Three ornate lanterns dominate the front of this card, rendered in deep orange and teal-blue with crescent moons and small stars worked into their frames. The background is a textured cream that keeps the lanterns from competing with each other. Arabic script runs across the design alongside the greeting "Kul 'Am wa Antum Bikhayr," which translates roughly to "May every year find you well." Bright yellow and coral-red accents appear in the star details and the script border. The overall look is loud in colour but settled in its layout — festive without being chaotic.
This card suits your aunt who hosts the Eid dinner every year and sends voice notes to the whole family the moment Ramadan ends. She would open this on her phone and immediately recognise the lantern motif she probably has hanging in her own home. It also works for a coworker who fasts quietly at the office and never makes a fuss about it — someone you want to acknowledge without making things awkward. A short message alongside the Arabic script says you noticed and you mean it.

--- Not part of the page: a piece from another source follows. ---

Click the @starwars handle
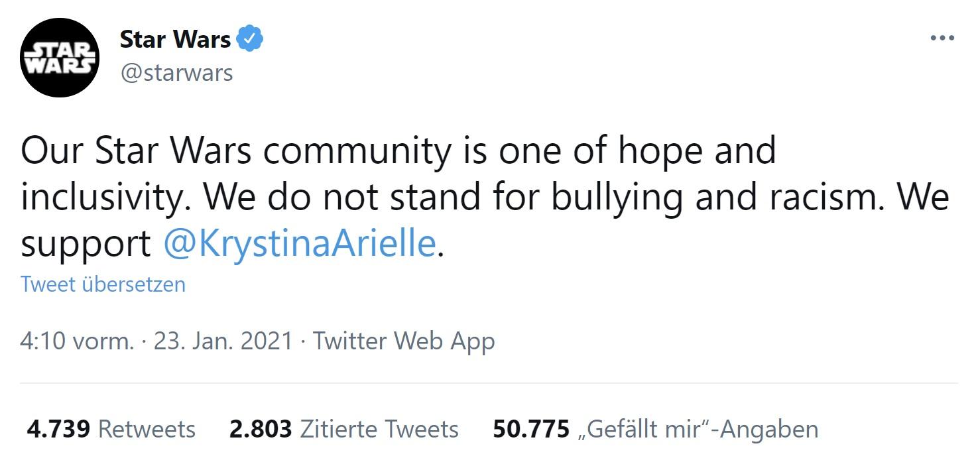Viewport: 980px width, 468px height. [176, 72]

Photos that work here lean into the card's colour story. A shot of the Eid table before everyone sits down — the orange of the dates bowl, the brass tea set — lands naturally against the deep-orange lantern tones. A candid of kids in new Eid clothes, especially anything teal or yellow, will read clearly on screen. A phone-shot of the moon on the last night of Ramadan, even a blurry one, carries real meaning here. Recipients can tap any photo to download it at full resolution, so the images you include travel with the card as keepsakes they actually keep.